Court thwarts legal tilt at Crown Resorts
The Federal Court has ruled Crown Resort staff jailed for illegal gambling activities in China cannot help lawyers prepare a major class action against Crown.
The Federal Court has ruled Crown Resorts staff jailed for illegal gambling activities in China will be barred from helping lawyers prepare a major class action against Crown in what appears to be a major win for the gaming behemoth.
Law firm Maurice Blackburn launched the class action on behalf of a group of Crown shareholders in December 2017, two months after 19 Crown staffers were arrested in China in October 2016 and charged with breaching anti-gambling laws.
The shareholders claim they are entitled to compensation after shares went into free fall, plummeting almost 14 per cent.
They say Crown failed to warn shareholders of the risks to the company in continuing to spruik VIP junkets for China’s high rollers, just months after a major crackdown on gambling in China.
The judgment on Wednesday by the Full Court of the Federal Court overturned a May ruling by judge Bernard Murphy, who had ruled that confidentiality contracts between Crown and 18 of the former employees arrested by Chinese authorities were not enforceable.
Maurice Blackburn’s national head of class actions, Andrew Watson, said the judgment highlighted “an absurdity in the law that needs to change”. The decision had “given credence to the continued efforts of Crown to prevent whistleblowers speaking out in these proceedings”.
“It’s ridiculous that a whistleblower can tell their story to the media but they’re prevented from talking to a lawyer to give a witness statement in a court proceeding,” Mr Watson said. “But that’s what this decision means.”

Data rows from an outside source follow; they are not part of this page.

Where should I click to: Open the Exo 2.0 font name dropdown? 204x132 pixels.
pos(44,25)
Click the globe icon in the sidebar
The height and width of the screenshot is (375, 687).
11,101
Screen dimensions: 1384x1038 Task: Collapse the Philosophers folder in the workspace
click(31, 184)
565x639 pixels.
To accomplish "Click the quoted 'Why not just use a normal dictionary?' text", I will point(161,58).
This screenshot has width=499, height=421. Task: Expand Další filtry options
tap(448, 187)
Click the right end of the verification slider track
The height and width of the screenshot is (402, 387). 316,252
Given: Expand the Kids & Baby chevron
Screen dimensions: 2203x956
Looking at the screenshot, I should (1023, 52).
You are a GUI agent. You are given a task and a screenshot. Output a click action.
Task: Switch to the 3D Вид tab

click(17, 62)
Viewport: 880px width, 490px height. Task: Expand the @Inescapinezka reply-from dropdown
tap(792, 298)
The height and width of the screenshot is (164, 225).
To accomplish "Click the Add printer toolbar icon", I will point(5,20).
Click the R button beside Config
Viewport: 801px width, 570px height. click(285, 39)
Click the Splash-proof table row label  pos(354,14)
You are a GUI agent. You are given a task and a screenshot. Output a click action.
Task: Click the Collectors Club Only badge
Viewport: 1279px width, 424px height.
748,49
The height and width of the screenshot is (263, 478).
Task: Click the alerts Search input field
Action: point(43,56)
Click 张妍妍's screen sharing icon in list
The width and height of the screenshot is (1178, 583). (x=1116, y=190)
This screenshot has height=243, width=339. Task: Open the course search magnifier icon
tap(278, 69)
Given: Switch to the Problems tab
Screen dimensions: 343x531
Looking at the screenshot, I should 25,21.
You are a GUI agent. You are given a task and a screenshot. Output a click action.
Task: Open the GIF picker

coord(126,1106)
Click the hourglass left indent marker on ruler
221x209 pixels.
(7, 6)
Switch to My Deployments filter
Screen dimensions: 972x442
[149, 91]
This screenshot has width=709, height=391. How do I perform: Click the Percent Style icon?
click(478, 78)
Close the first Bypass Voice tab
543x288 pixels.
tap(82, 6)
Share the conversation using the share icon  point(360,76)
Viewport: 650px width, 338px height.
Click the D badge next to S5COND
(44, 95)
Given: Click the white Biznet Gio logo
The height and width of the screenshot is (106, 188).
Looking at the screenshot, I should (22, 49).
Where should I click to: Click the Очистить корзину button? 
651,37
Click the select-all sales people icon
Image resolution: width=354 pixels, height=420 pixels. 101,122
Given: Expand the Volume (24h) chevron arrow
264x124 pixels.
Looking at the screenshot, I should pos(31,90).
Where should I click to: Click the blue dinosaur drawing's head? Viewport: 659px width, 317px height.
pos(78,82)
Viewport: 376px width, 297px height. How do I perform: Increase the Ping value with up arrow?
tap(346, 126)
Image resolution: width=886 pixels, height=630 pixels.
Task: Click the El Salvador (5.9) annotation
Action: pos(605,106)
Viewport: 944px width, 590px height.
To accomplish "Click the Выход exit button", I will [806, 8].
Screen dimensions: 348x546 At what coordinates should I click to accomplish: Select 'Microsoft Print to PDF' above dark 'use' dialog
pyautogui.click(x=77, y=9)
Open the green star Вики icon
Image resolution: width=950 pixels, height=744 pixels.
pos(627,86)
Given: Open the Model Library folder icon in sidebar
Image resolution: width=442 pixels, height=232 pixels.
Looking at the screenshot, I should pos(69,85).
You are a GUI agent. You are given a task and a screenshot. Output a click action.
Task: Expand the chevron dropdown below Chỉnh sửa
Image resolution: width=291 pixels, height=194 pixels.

Maurice Blackburn had planned to interview the former Crown employees and prepare witness statements about their activities in China and subsequent prosecutions.
The appeal judgment means they may now be forced to subpoena the former staffers to give evidence at the November trial, without the advantage of assessing their evidence in advance.
All but one of the Crown employees pleaded guilty, 16 of them serving nine to 10 months in a Chinese jail. Eighteen were subsequently made redundant and Crown was fined $1.56m by the Chinese courts.
The setback for Maurice Blackburn comes after the NSW gaming regulator kicked off its no-holds-barred inquiry into allegations of “criminal infiltration” of Crown’s gaming operations in Sydney on Tuesday.
The inquisition, led by NSW Supreme Court judge Paddy Bergin, has all the powers of a royal commission.
Counsel assisting, Naomi Sharpe SC, told the inquiry on Tuesday that Crown’s high-roller operations and activities in China would be a feature of the inquiry, which has been broken up into five separate public hearings. She said among allegations was that Crown had “knowingly broken the law in China” by “incentivising staff to lure Chinese high rollers to gamble at Crown’s Australian casinos”.